Collection entries:
# # # # # # #

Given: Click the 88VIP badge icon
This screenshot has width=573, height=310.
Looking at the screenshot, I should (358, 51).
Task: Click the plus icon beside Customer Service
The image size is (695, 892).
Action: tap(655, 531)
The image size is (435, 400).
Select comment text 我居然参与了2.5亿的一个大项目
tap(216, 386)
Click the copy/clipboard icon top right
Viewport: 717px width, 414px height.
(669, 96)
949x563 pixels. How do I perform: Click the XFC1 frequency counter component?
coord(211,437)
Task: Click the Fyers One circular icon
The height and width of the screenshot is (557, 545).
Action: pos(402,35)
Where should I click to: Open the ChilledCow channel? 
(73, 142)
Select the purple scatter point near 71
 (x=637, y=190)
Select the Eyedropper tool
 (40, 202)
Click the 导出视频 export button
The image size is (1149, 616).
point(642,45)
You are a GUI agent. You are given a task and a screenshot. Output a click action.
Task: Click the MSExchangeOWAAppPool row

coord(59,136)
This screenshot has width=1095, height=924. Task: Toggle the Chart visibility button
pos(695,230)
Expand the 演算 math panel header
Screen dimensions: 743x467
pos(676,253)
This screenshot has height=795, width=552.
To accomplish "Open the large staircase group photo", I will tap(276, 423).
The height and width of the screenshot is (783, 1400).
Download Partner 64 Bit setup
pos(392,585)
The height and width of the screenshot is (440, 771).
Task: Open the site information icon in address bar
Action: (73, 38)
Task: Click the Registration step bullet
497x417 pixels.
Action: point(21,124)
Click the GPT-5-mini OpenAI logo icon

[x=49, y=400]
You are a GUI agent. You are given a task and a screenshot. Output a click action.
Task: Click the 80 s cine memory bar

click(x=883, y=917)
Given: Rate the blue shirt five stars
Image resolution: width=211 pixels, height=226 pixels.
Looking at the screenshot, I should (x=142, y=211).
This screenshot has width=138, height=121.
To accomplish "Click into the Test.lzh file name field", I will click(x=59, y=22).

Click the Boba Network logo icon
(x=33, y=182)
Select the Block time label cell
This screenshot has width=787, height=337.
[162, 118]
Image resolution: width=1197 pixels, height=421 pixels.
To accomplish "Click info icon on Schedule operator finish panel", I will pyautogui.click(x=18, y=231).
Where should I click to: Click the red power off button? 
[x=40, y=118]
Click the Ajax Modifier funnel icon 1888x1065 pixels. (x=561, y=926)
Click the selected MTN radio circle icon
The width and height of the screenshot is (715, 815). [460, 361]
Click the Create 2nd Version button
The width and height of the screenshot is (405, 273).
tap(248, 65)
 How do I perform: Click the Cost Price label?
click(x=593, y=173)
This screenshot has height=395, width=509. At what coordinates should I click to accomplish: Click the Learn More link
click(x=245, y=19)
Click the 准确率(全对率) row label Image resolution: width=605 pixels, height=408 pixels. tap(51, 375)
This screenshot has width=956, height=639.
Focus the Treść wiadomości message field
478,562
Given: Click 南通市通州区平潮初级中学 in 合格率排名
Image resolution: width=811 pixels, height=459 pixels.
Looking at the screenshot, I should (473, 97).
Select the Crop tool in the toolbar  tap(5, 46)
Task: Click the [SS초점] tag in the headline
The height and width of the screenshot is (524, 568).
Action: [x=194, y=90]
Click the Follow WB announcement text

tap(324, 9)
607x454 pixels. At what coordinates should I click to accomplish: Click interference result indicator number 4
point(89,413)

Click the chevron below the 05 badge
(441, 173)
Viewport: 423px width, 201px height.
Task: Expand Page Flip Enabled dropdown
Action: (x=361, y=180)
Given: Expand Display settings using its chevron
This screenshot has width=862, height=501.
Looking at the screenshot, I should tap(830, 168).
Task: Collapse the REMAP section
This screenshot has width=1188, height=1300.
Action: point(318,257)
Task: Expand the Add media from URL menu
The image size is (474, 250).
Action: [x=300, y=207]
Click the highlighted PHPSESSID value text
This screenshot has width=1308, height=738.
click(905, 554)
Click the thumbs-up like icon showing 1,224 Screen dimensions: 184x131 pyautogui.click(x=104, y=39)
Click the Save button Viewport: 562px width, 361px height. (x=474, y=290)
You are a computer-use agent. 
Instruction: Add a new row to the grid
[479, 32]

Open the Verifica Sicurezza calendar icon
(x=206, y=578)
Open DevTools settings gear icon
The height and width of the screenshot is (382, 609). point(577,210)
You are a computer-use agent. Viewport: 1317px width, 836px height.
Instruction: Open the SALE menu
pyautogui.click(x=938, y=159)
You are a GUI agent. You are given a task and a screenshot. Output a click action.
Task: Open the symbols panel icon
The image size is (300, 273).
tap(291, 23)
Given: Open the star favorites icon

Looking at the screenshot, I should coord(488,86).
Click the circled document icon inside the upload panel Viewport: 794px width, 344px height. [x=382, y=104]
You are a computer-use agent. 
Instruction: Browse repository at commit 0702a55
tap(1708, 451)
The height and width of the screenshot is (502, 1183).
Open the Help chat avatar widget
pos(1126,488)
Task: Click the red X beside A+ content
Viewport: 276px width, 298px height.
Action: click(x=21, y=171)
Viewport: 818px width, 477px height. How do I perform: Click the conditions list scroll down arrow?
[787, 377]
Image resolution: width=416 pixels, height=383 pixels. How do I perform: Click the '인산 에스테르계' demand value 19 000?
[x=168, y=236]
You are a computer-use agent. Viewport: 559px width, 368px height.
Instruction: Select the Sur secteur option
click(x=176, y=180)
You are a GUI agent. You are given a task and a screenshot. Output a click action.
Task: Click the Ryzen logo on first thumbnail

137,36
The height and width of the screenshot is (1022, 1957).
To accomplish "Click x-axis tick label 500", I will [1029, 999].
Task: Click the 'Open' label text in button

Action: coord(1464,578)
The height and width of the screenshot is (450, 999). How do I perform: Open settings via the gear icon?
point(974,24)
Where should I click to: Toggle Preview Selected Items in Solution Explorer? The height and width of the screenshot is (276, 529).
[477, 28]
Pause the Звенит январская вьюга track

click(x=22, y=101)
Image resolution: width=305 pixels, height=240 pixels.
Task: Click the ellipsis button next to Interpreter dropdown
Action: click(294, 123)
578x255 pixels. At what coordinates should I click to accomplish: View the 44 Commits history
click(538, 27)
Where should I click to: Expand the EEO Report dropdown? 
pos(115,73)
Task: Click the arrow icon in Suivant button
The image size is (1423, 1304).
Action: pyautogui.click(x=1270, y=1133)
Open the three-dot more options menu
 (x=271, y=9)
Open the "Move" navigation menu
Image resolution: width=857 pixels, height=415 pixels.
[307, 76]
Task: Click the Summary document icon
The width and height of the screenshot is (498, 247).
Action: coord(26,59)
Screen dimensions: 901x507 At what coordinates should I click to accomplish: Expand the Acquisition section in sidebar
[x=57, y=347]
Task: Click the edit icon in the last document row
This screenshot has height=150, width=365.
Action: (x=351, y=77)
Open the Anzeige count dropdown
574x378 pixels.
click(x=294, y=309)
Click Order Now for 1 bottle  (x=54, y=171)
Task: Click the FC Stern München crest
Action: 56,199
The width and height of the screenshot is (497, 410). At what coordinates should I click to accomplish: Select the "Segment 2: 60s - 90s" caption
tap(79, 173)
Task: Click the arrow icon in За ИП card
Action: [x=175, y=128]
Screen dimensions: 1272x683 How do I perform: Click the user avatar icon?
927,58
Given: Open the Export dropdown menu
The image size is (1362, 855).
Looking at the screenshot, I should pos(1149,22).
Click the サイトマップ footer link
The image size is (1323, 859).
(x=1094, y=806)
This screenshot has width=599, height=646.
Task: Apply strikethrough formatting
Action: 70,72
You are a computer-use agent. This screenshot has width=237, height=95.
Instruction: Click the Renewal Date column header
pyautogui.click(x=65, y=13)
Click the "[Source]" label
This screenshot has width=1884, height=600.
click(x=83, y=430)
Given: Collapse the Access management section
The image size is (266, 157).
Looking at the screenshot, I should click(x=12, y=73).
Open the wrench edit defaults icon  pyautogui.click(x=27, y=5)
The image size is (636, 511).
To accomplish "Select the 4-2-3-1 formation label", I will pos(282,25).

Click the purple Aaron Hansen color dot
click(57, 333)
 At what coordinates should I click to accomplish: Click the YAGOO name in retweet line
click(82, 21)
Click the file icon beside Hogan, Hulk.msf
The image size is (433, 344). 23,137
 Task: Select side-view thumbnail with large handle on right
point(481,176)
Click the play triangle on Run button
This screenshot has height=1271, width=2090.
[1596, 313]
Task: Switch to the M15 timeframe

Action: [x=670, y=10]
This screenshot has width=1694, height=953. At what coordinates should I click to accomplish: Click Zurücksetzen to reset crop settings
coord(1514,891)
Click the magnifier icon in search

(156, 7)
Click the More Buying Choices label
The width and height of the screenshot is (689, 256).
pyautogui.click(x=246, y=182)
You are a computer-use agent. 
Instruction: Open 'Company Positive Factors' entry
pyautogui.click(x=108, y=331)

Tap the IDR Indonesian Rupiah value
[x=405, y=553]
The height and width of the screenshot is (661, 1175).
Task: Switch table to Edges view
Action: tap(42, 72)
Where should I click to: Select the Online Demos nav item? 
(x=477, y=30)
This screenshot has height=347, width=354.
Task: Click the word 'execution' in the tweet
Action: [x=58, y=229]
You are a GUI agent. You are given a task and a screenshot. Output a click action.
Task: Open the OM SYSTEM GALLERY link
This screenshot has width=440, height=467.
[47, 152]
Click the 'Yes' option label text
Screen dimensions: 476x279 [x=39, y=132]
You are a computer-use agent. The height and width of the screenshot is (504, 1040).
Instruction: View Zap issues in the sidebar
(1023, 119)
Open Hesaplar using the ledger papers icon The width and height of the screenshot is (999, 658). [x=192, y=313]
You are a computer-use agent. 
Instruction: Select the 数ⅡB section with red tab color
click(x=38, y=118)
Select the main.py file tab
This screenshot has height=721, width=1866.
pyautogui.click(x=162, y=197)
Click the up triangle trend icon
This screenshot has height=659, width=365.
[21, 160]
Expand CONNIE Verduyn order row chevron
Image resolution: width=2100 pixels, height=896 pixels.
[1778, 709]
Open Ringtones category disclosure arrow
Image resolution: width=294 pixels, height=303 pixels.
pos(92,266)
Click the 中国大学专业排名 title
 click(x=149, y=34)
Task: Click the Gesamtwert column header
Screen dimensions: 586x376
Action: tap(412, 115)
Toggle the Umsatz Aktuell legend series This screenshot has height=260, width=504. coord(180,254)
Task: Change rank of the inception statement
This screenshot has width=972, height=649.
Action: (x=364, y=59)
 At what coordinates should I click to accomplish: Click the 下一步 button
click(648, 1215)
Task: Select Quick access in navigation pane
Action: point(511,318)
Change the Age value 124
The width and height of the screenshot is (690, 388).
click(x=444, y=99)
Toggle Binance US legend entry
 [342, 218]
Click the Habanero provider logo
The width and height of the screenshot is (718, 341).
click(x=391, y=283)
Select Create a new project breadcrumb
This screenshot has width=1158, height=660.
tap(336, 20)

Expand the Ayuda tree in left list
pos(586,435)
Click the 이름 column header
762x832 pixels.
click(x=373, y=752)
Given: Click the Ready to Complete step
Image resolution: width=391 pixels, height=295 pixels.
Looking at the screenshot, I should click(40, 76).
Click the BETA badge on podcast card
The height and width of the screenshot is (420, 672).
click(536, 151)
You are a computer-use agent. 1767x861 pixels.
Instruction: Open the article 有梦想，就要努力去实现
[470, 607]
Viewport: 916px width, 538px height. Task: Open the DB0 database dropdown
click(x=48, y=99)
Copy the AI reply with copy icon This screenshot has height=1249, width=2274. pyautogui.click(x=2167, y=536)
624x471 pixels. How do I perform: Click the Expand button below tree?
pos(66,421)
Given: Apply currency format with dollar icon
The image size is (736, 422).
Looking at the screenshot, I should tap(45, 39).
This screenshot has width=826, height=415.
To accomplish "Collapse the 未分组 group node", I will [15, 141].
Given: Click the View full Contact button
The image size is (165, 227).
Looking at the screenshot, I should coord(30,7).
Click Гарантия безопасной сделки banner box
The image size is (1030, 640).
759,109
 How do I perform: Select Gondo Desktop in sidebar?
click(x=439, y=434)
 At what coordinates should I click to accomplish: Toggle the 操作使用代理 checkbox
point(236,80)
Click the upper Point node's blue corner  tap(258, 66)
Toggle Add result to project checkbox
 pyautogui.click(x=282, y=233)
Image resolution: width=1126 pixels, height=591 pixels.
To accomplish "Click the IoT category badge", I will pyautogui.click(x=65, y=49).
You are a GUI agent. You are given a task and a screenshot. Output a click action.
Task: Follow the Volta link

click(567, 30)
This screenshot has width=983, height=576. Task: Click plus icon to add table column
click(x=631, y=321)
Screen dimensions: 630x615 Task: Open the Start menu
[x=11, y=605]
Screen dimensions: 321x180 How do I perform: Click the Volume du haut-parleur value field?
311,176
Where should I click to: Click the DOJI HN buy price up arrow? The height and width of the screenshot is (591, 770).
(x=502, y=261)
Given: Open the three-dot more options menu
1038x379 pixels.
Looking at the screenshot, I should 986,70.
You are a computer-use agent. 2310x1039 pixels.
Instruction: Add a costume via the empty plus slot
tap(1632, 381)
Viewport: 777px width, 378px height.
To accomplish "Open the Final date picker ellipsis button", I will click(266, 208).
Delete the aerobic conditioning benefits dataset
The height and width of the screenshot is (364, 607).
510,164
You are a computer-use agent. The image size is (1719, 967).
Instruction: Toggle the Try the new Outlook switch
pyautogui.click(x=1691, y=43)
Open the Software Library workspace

# # # # # # #

Copy the data above verbatim, starting at the line that contains "The image size is (636, 511)." and ending after the line that contains "click(82, 21)".

__Problem solution__.
The image size is (636, 511).
To accomplish "Select the 4-2-3-1 formation label", I will pos(282,25).

Click the purple Aaron Hansen color dot
click(57, 333)
 At what coordinates should I click to accomplish: Click the YAGOO name in retweet line
click(82, 21)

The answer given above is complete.